>> Start TEXT

Re: perl or sed for string search and replace

am 11.04.2008 18:34:32 von Maxwell Lol

littlehelphere@gmail.com writes:

> how do I substitute a variable from the loop into the perl command?
> for example $i - perl -pe's{(^\W*(?:$i)\b\S*\s+).+$}{$1/dev/null}'

Try
perl -pe's{(^\W*(?:'"$i"')\b\S*\s+).+$}{$1/dev/null}'

Re: perl or sed for string search and replace

am 11.04.2008 20:07:31 von littlehelphere

On Apr 11, 12:34 pm, Maxwell Lol wrote:
> littlehelph...@gmail.com writes:
> > how do I substitute a variable from the loop into the perl command?
> > for example $i - perl -pe's{(^\W*(?:$i)\b\S*\s+).+$}{$1/dev/null}'
>
> Try
> perl -pe's{(^\W*(?:'"$i"')\b\S*\s+).+$}{$1/dev/null}'

Thanks - that seems to have done it. Can you break down the command
for me - for my own referenace and exactly what it does. Thanks.

>> End TEXT

== WHAT YOU SHOULD DO ==
Resume the newsgroup thread about search and replace with perl or sed from its final sentence onward.

>> Start DATA SECTION

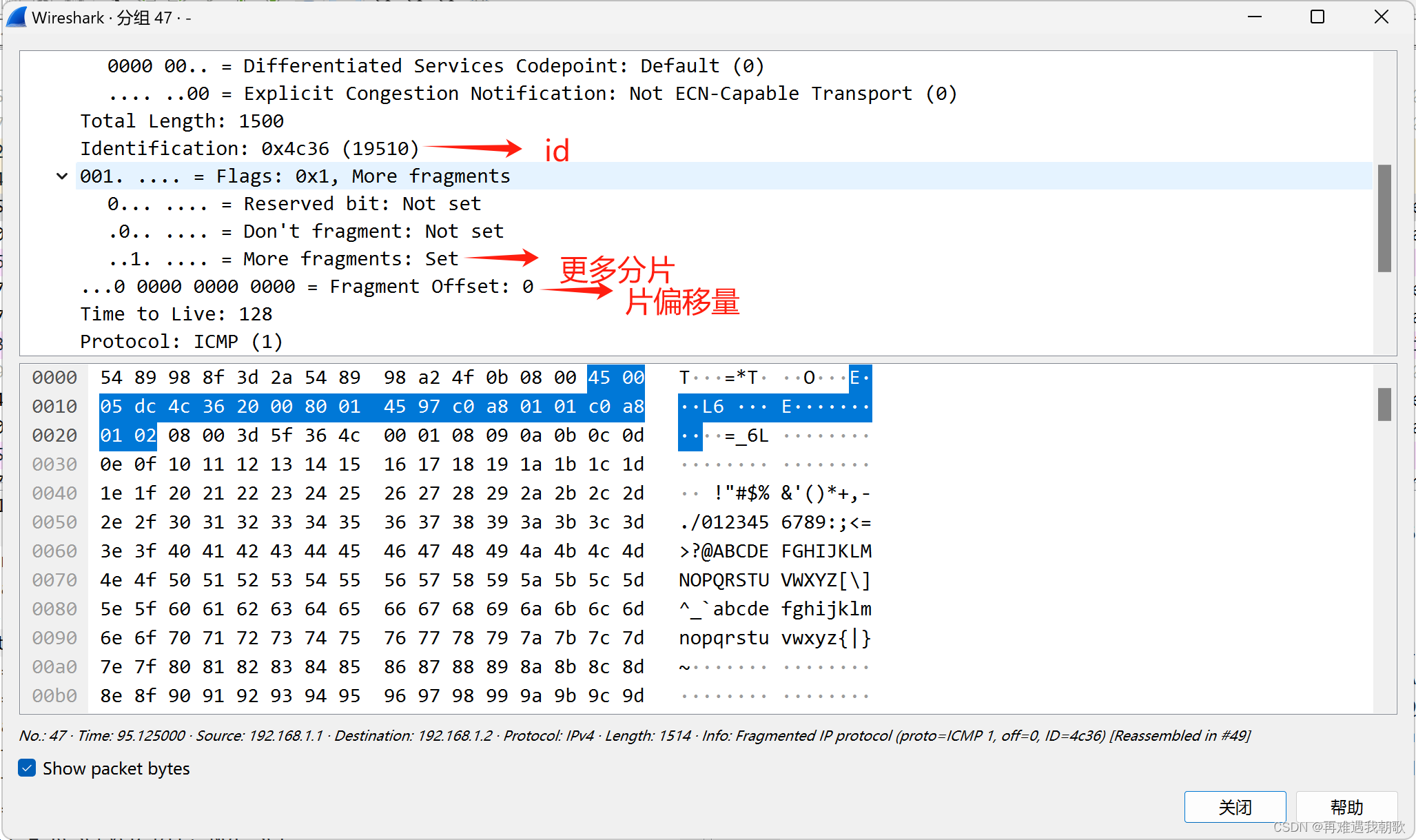Select More fragments: Set line
1416x840 pixels.
283,259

>> End DATA SECTION

== OUTPUT FOR THIS EXERCISE ==
Re: perl or sed for string search and replace

am 11.04.2008 21:21:44 von someone

littlehelphere@gmail.com wrote:
> On Apr 11, 12:34 pm, Maxwell Lol wrote:
>> littlehelph...@gmail.com writes:
>>> how do I substitute a variable from the loop into the perl command?
>>> for example $i - perl -pe's{(^\W*(?:$i)\b\S*\s+).+$}{$1/dev/null}'
>> Try
>> perl -pe's{(^\W*(?:'"$i"')\b\S*\s+).+$}{$1/dev/null}'
>
> Thanks - that seems to have done it. Can you break down the command
> for me - for my own referenace and exactly what it does. Thanks.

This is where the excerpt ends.